**To be done**
Quote all of the material below verbatim, keeping every line as it is.

**Provided records**
════

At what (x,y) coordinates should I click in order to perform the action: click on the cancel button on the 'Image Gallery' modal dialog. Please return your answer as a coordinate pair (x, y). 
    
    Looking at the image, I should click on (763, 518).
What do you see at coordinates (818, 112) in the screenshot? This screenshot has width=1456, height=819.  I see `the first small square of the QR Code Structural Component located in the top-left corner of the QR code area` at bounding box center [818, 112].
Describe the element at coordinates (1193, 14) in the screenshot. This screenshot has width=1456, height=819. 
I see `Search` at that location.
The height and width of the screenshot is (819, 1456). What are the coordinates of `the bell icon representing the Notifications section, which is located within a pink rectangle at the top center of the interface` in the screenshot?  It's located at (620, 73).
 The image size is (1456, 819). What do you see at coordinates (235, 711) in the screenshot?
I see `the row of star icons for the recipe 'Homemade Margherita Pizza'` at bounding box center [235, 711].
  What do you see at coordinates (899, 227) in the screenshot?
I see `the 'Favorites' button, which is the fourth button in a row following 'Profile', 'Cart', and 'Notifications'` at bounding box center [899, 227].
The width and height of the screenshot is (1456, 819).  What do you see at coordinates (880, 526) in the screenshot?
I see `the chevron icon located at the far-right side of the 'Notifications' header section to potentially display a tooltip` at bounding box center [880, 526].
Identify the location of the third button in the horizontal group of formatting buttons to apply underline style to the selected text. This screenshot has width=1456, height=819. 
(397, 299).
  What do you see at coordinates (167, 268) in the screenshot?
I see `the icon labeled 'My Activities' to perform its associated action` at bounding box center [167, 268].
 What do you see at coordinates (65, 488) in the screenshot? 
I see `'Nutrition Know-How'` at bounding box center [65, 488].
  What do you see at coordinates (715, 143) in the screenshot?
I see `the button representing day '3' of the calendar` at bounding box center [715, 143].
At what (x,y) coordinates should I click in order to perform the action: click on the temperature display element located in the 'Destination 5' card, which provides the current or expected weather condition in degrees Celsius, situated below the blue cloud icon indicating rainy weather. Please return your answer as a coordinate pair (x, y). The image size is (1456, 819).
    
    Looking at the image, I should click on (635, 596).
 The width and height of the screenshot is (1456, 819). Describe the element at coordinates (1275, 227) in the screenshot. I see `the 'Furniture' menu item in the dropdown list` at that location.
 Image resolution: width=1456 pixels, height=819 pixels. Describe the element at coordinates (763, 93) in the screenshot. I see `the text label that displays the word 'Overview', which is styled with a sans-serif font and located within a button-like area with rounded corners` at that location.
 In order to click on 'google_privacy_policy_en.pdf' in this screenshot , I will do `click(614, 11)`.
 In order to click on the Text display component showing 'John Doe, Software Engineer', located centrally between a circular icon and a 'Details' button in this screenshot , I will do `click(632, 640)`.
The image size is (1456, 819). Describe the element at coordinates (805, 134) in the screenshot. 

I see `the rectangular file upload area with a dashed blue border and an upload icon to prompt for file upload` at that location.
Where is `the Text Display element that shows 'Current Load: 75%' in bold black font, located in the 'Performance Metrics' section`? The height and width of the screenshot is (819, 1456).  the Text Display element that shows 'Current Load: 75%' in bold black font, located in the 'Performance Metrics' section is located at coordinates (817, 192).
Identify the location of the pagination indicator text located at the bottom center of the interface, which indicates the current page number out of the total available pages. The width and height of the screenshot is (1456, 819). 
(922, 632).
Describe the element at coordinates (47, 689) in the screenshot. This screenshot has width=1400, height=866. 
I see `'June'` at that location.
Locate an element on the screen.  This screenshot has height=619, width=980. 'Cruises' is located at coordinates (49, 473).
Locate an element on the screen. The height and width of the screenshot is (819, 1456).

════

**Expected answer**
At what (x,y) coordinates should I click in order to perform the action: click on the cancel button on the 'Image Gallery' modal dialog. Please return your answer as a coordinate pair (x, y). 
    
    Looking at the image, I should click on (763, 518).
What do you see at coordinates (818, 112) in the screenshot? This screenshot has width=1456, height=819.  I see `the first small square of the QR Code Structural Component located in the top-left corner of the QR code area` at bounding box center [818, 112].
Describe the element at coordinates (1193, 14) in the screenshot. This screenshot has width=1456, height=819. 
I see `Search` at that location.
The height and width of the screenshot is (819, 1456). What are the coordinates of `the bell icon representing the Notifications section, which is located within a pink rectangle at the top center of the interface` in the screenshot?  It's located at (620, 73).
 The image size is (1456, 819). What do you see at coordinates (235, 711) in the screenshot?
I see `the row of star icons for the recipe 'Homemade Margherita Pizza'` at bounding box center [235, 711].
  What do you see at coordinates (899, 227) in the screenshot?
I see `the 'Favorites' button, which is the fourth button in a row following 'Profile', 'Cart', and 'Notifications'` at bounding box center [899, 227].
The width and height of the screenshot is (1456, 819).  What do you see at coordinates (880, 526) in the screenshot?
I see `the chevron icon located at the far-right side of the 'Notifications' header section to potentially display a tooltip` at bounding box center [880, 526].
Identify the location of the third button in the horizontal group of formatting buttons to apply underline style to the selected text. This screenshot has width=1456, height=819. 
(397, 299).
  What do you see at coordinates (167, 268) in the screenshot?
I see `the icon labeled 'My Activities' to perform its associated action` at bounding box center [167, 268].
 What do you see at coordinates (65, 488) in the screenshot? 
I see `'Nutrition Know-How'` at bounding box center [65, 488].
  What do you see at coordinates (715, 143) in the screenshot?
I see `the button representing day '3' of the calendar` at bounding box center [715, 143].
At what (x,y) coordinates should I click in order to perform the action: click on the temperature display element located in the 'Destination 5' card, which provides the current or expected weather condition in degrees Celsius, situated below the blue cloud icon indicating rainy weather. Please return your answer as a coordinate pair (x, y). The image size is (1456, 819).
    
    Looking at the image, I should click on (635, 596).
 The width and height of the screenshot is (1456, 819). Describe the element at coordinates (1275, 227) in the screenshot. I see `the 'Furniture' menu item in the dropdown list` at that location.
 Image resolution: width=1456 pixels, height=819 pixels. Describe the element at coordinates (763, 93) in the screenshot. I see `the text label that displays the word 'Overview', which is styled with a sans-serif font and located within a button-like area with rounded corners` at that location.
 In order to click on 'google_privacy_policy_en.pdf' in this screenshot , I will do `click(614, 11)`.
 In order to click on the Text display component showing 'John Doe, Software Engineer', located centrally between a circular icon and a 'Details' button in this screenshot , I will do `click(632, 640)`.
The image size is (1456, 819). Describe the element at coordinates (805, 134) in the screenshot. 

I see `the rectangular file upload area with a dashed blue border and an upload icon to prompt for file upload` at that location.
Where is `the Text Display element that shows 'Current Load: 75%' in bold black font, located in the 'Performance Metrics' section`? The height and width of the screenshot is (819, 1456).  the Text Display element that shows 'Current Load: 75%' in bold black font, located in the 'Performance Metrics' section is located at coordinates (817, 192).
Identify the location of the pagination indicator text located at the bottom center of the interface, which indicates the current page number out of the total available pages. The width and height of the screenshot is (1456, 819). 
(922, 632).
Describe the element at coordinates (47, 689) in the screenshot. This screenshot has width=1400, height=866. 
I see `'June'` at that location.
Locate an element on the screen.  This screenshot has height=619, width=980. 'Cruises' is located at coordinates (49, 473).
Locate an element on the screen. The height and width of the screenshot is (819, 1456).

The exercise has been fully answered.